I walked through the darkness, and I was not afraid. I was a Spartan, a misthios, a war hero. My footsteps sounded so lonely in that dark old place. As I went deeper underground, the summer heat behind me faded. I struck a flint hook to light my torch, and passed the now-empty rock-cut chambers. The chains were still there, and the long-dried bloodstains of the Monger’s victims. I passed the forgotten hall with the grim snake statue. The trough below its fangs had long run dry of blood, and so the snake would starve. The altar where I had first met that twisted soul, Chrysis, now languished under a thick coating of dust. On I went.

Part of me dreamed, like a child, that I might find my brother deep in these old caves, just as I had found him that night when the Cult had gathered here. But the memory of splitting his heart with my spear was still too close and raw. It had been almost a year since his death. We buried him and we wept. None had expected any others to attend the ceremony, but when Nikolaos and Stentor appeared to watch from afar, I gave them both a solemn look, inviting them to come closer. That night, we dined in the old family estate. It was desperately awkward at times. When Nikolaos, at one end of the table, asked for a cup of wine, Mother, at the other end, poured one… then drained it in one gulp herself, before carrying on eating. Stentor chuckled in amusement, before disguising it with a cough. Aye, those wounds did not heal with that feast, and they most probably never will. But there was an understanding now—the hatred of the past was buried, the Cult with it.

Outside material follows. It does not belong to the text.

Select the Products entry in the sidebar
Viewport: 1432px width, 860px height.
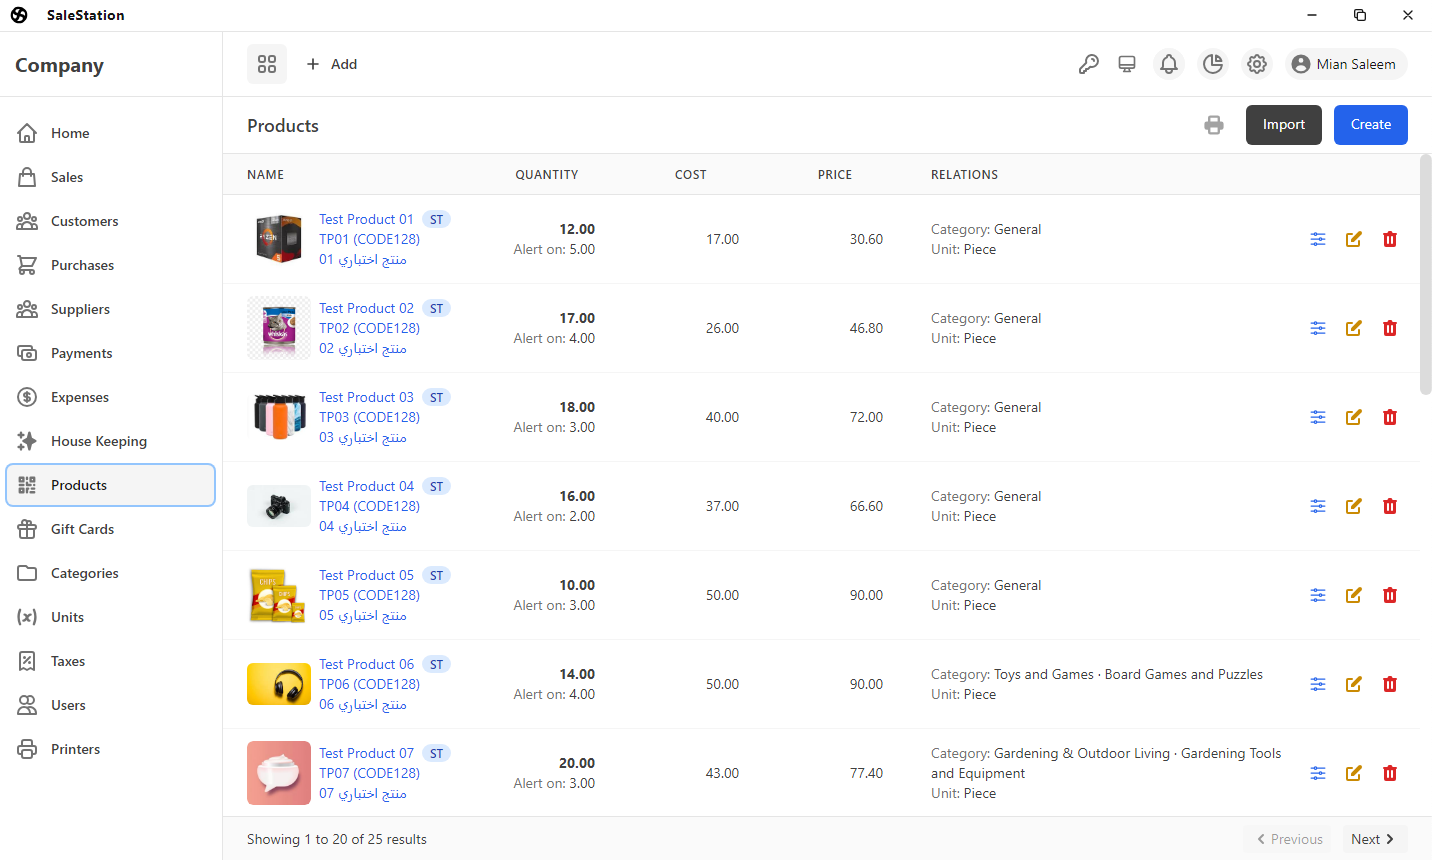(78, 485)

It was with Mother’s blessing that I set out once more the following spring, on one last voyage that I knew I could not avoid. As the Adrestia cut across the seas, Barnabas and Herodotos were inseparable, recounting the tales of our adventures together, the captain acting out and wildly exaggerating events on the deck, while Herodotos tapped away with his stylus at woodpecker-like speed to record it all, tongue poking out in concentration.

We came to the broken island of Thera on a serene day—the sea like a teal silk, not a breath of wind in the air. Herodotos offered to accompany me into the black mountains. But I declined. This was a journey that I had to make alone—well, with Ikaros on my shoulder. I walked around that crescent, barren husk of rock—long ago blown apart by a volcano—wondering if Meliton’s claims of elaborate carvings high up on the rocks had all been a hoax, a wild jest. What was there on this forsaken isle but ash and stone?

I trekked into the heights. I spent days searching the rugged land. One day, I came to a sheer wall of rock—blank to the eye. It was only when I slid my hand along the surface for balance that I felt the fine etchings. Now when I stood back I saw the strange inscriptions—betrayed by the merest hint of shadow. I stayed there for days, exploring, reading the symbols again and again, watching them at night in the hope they might light up as they had done for Meliton. One night they did, and a section of rock peeled back to reveal a hidden gateway into the mountain. I stepped inside, and that was where I found him. My real father.

The legend, Pythagoras.

Alive some sixty years after most thought him dead—many, many more years older than men should live. His eyes were bright, his mind golden. His words changed everything. He showed me things that I knew I could never explain to another soul… except maybe Barnabas. The island of Thera was a smashed husk, yes, but beyond that rocky gateway, golden wonders lay. The strange carvings were only the beginning of it. He gave me an ancient staff—a fine piece that felt strange to the touch just like my spear—and showed me many other such marvels. Yet as if tragedy had shadowed me here, I spent only a few days in his company. The brightness in Pythagoras’s eyes began to wane, his gait became shambling and his breaths shallow. He explained it was because this was meant to be, that the staff had granted him his extra years and now I was to be its bearer. It was on the third day that I awoke to hear him wheezing, saw his lips had turned blue. I tried to help him, to give him back the staff, yet he refused and insisted it was his time. He died in my arms, just like Alexios.